» **Work task**
Each entry needs to appear again, retyped exactly as it is below.

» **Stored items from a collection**
┌──
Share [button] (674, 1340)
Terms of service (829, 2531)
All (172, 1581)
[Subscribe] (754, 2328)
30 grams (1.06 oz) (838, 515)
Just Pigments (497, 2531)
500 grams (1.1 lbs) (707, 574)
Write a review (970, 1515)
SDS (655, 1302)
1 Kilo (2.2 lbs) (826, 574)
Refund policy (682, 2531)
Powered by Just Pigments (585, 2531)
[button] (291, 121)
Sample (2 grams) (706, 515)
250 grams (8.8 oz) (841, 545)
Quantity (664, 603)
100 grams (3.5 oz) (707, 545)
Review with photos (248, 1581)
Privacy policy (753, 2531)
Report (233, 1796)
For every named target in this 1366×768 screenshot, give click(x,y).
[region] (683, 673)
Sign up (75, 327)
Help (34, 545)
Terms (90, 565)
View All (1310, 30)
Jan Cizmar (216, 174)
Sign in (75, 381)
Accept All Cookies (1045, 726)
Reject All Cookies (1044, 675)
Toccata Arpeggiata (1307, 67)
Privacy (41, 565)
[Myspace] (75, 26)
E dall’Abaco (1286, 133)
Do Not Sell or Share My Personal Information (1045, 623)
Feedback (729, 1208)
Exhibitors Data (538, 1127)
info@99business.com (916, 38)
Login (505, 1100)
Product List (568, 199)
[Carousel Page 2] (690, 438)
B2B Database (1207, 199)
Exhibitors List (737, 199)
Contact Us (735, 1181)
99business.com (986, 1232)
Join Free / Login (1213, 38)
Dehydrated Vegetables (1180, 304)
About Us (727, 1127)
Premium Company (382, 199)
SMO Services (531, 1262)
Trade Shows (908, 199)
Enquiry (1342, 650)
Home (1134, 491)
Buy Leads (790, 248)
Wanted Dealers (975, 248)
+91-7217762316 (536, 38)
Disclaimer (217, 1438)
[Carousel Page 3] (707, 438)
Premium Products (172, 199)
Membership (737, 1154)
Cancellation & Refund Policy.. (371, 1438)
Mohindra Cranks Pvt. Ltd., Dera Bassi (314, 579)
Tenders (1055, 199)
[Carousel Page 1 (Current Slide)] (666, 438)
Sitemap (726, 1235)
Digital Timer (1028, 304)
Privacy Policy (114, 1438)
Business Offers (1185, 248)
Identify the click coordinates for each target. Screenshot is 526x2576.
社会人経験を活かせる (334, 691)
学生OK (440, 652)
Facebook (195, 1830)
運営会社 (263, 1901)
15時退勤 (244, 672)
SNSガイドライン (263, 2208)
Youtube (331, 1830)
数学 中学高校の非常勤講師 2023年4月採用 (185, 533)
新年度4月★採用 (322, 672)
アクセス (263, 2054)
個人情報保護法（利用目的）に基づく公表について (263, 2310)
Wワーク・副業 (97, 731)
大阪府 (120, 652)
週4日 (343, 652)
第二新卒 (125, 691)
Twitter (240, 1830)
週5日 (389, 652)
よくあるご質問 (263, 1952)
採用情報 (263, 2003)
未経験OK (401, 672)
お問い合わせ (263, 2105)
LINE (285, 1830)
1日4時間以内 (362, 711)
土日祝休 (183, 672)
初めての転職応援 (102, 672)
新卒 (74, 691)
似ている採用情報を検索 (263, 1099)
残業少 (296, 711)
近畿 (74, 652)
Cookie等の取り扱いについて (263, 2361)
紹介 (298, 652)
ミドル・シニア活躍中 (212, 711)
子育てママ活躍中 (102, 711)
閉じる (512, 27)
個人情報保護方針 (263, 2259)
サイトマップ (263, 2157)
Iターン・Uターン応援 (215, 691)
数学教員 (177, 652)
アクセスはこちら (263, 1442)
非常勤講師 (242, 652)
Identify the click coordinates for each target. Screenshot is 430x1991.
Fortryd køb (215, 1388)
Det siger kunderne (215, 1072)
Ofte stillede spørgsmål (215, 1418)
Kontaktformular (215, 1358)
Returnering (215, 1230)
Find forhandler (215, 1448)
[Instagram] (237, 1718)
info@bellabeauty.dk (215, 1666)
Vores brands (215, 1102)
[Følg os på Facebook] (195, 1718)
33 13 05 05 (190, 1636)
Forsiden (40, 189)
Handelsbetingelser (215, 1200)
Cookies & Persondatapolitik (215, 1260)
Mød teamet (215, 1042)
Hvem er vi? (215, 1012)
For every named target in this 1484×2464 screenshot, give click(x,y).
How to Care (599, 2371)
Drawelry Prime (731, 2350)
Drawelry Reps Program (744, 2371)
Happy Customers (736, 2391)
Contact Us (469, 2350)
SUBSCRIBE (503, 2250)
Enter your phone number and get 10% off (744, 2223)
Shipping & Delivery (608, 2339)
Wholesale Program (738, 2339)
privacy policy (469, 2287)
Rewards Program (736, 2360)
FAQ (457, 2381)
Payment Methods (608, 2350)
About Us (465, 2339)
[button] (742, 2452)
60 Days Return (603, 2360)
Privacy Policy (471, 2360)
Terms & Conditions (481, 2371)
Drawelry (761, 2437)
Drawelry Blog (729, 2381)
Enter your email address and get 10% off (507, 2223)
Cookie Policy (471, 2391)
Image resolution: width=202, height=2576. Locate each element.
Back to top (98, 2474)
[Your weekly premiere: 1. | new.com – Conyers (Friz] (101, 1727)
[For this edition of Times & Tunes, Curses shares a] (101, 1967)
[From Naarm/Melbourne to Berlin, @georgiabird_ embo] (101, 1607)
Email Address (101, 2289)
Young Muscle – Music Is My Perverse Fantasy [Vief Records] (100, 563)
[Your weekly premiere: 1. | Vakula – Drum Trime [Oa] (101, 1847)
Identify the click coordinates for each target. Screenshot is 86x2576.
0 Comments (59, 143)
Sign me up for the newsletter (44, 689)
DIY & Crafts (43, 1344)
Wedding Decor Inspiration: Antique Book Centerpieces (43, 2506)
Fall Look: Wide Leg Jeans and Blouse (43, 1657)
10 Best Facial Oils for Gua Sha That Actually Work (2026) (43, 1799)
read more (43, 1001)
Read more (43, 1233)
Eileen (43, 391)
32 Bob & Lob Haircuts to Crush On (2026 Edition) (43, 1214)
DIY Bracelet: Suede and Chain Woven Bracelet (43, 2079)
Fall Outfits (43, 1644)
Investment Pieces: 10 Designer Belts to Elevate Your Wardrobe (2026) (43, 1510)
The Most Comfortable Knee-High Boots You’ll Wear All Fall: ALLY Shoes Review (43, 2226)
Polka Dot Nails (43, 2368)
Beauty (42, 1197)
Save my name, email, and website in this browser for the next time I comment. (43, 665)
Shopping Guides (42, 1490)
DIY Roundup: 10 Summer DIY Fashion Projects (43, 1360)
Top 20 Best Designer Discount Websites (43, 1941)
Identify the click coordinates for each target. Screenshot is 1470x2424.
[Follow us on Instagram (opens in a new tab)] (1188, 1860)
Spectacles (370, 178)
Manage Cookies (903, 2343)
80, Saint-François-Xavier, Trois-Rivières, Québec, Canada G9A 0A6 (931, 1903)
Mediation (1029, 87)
└──
» **Solution to this exercise**
Share [button] (674, 1340)
Terms of service (829, 2531)
All (172, 1581)
[Subscribe] (754, 2328)
30 grams (1.06 oz) (838, 515)
Just Pigments (497, 2531)
500 grams (1.1 lbs) (707, 574)
Write a review (970, 1515)
SDS (655, 1302)
1 Kilo (2.2 lbs) (826, 574)
Refund policy (682, 2531)
Powered by Just Pigments (585, 2531)
[button] (291, 121)
Sample (2 grams) (706, 515)
250 grams (8.8 oz) (841, 545)
Quantity (664, 603)
100 grams (3.5 oz) (707, 545)
Review with photos (248, 1581)
Privacy policy (753, 2531)
Report (233, 1796)
For every named target in this 1366×768 screenshot, give click(x,y).
[region] (683, 673)
Sign up (75, 327)
Help (34, 545)
Terms (90, 565)
View All (1310, 30)
Jan Cizmar (216, 174)
Sign in (75, 381)
Accept All Cookies (1045, 726)
Reject All Cookies (1044, 675)
Toccata Arpeggiata (1307, 67)
Privacy (41, 565)
[Myspace] (75, 26)
E dall’Abaco (1286, 133)
Do Not Sell or Share My Personal Information (1045, 623)
Feedback (729, 1208)
Exhibitors Data (538, 1127)
info@99business.com (916, 38)
Login (505, 1100)
Product List (568, 199)
[Carousel Page 2] (690, 438)
B2B Database (1207, 199)
Exhibitors List (737, 199)
Contact Us (735, 1181)
99business.com (986, 1232)
Join Free / Login (1213, 38)
Dehydrated Vegetables (1180, 304)
About Us (727, 1127)
Premium Company (382, 199)
SMO Services (531, 1262)
Trade Shows (908, 199)
Enquiry (1342, 650)
Home (1134, 491)
Buy Leads (790, 248)
Wanted Dealers (975, 248)
+91-7217762316 (536, 38)
Disclaimer (217, 1438)
[Carousel Page 3] (707, 438)
Premium Products (172, 199)
Membership (737, 1154)
Cancellation & Refund Policy.. (371, 1438)
Mohindra Cranks Pvt. Ltd., Dera Bassi (314, 579)
Tenders (1055, 199)
[Carousel Page 1 (Current Slide)] (666, 438)
Sitemap (726, 1235)
Digital Timer (1028, 304)
Privacy Policy (114, 1438)
Business Offers (1185, 248)
Identify the click coordinates for each target. Screenshot is 526x2576.
社会人経験を活かせる (334, 691)
学生OK (440, 652)
Facebook (195, 1830)
運営会社 (263, 1901)
15時退勤 (244, 672)
SNSガイドライン (263, 2208)
Youtube (331, 1830)
数学 中学高校の非常勤講師 2023年4月採用 (185, 533)
新年度4月★採用 (322, 672)
アクセス (263, 2054)
個人情報保護法（利用目的）に基づく公表について (263, 2310)
Wワーク・副業 (97, 731)
大阪府 (120, 652)
週4日 (343, 652)
第二新卒 (125, 691)
Twitter (240, 1830)
週5日 (389, 652)
よくあるご質問 (263, 1952)
採用情報 (263, 2003)
未経験OK (401, 672)
お問い合わせ (263, 2105)
LINE (285, 1830)
1日4時間以内 (362, 711)
土日祝休 (183, 672)
初めての転職応援 (102, 672)
新卒 (74, 691)
似ている採用情報を検索 (263, 1099)
残業少 (296, 711)
近畿 (74, 652)
Cookie等の取り扱いについて (263, 2361)
紹介 (298, 652)
ミドル・シニア活躍中 (212, 711)
子育てママ活躍中 (102, 711)
閉じる (512, 27)
個人情報保護方針 (263, 2259)
サイトマップ (263, 2157)
Iターン・Uターン応援 (215, 691)
数学教員 (177, 652)
アクセスはこちら (263, 1442)
非常勤講師 (242, 652)
Identify the click coordinates for each target. Screenshot is 430x1991.
Fortryd køb (215, 1388)
Det siger kunderne (215, 1072)
Ofte stillede spørgsmål (215, 1418)
Kontaktformular (215, 1358)
Returnering (215, 1230)
Find forhandler (215, 1448)
[Instagram] (237, 1718)
info@bellabeauty.dk (215, 1666)
Vores brands (215, 1102)
[Følg os på Facebook] (195, 1718)
33 13 05 05 (190, 1636)
Forsiden (40, 189)
Handelsbetingelser (215, 1200)
Cookies & Persondatapolitik (215, 1260)
Mød teamet (215, 1042)
Hvem er vi? (215, 1012)
For every named target in this 1484×2464 screenshot, give click(x,y).
How to Care (599, 2371)
Drawelry Prime (731, 2350)
Drawelry Reps Program (744, 2371)
Happy Customers (736, 2391)
Contact Us (469, 2350)
SUBSCRIBE (503, 2250)
Enter your phone number and get 10% off (744, 2223)
Shipping & Delivery (608, 2339)
Wholesale Program (738, 2339)
privacy policy (469, 2287)
Rewards Program (736, 2360)
FAQ (457, 2381)
Payment Methods (608, 2350)
About Us (465, 2339)
[button] (742, 2452)
60 Days Return (603, 2360)
Privacy Policy (471, 2360)
Terms & Conditions (481, 2371)
Drawelry (761, 2437)
Drawelry Blog (729, 2381)
Enter your email address and get 10% off (507, 2223)
Cookie Policy (471, 2391)
Image resolution: width=202, height=2576. Locate each element.
Back to top (98, 2474)
[Your weekly premiere: 1. | new.com – Conyers (Friz] (101, 1727)
[For this edition of Times & Tunes, Curses shares a] (101, 1967)
[From Naarm/Melbourne to Berlin, @georgiabird_ embo] (101, 1607)
Email Address (101, 2289)
Young Muscle – Music Is My Perverse Fantasy [Vief Records] (100, 563)
[Your weekly premiere: 1. | Vakula – Drum Trime [Oa] (101, 1847)
Identify the click coordinates for each target. Screenshot is 86x2576.
0 Comments (59, 143)
Sign me up for the newsletter (44, 689)
DIY & Crafts (43, 1344)
Wedding Decor Inspiration: Antique Book Centerpieces (43, 2506)
Fall Look: Wide Leg Jeans and Blouse (43, 1657)
10 Best Facial Oils for Gua Sha That Actually Work (2026) (43, 1799)
read more (43, 1001)
Read more (43, 1233)
Eileen (43, 391)
32 Bob & Lob Haircuts to Crush On (2026 Edition) (43, 1214)
DIY Bracelet: Suede and Chain Woven Bracelet (43, 2079)
Fall Outfits (43, 1644)
Investment Pieces: 10 Designer Belts to Elevate Your Wardrobe (2026) (43, 1510)
The Most Comfortable Knee-High Boots You’ll Wear All Fall: ALLY Shoes Review (43, 2226)
Polka Dot Nails (43, 2368)
Beauty (42, 1197)
Save my name, email, and website in this browser for the next time I comment. (43, 665)
Shopping Guides (42, 1490)
DIY Roundup: 10 Summer DIY Fashion Projects (43, 1360)
Top 20 Best Designer Discount Websites (43, 1941)
Identify the click coordinates for each target. Screenshot is 1470x2424.
[Follow us on Instagram (opens in a new tab)] (1188, 1860)
Spectacles (370, 178)
Manage Cookies (903, 2343)
80, Saint-François-Xavier, Trois-Rivières, Québec, Canada G9A 0A6 (931, 1903)
Mediation (1029, 87)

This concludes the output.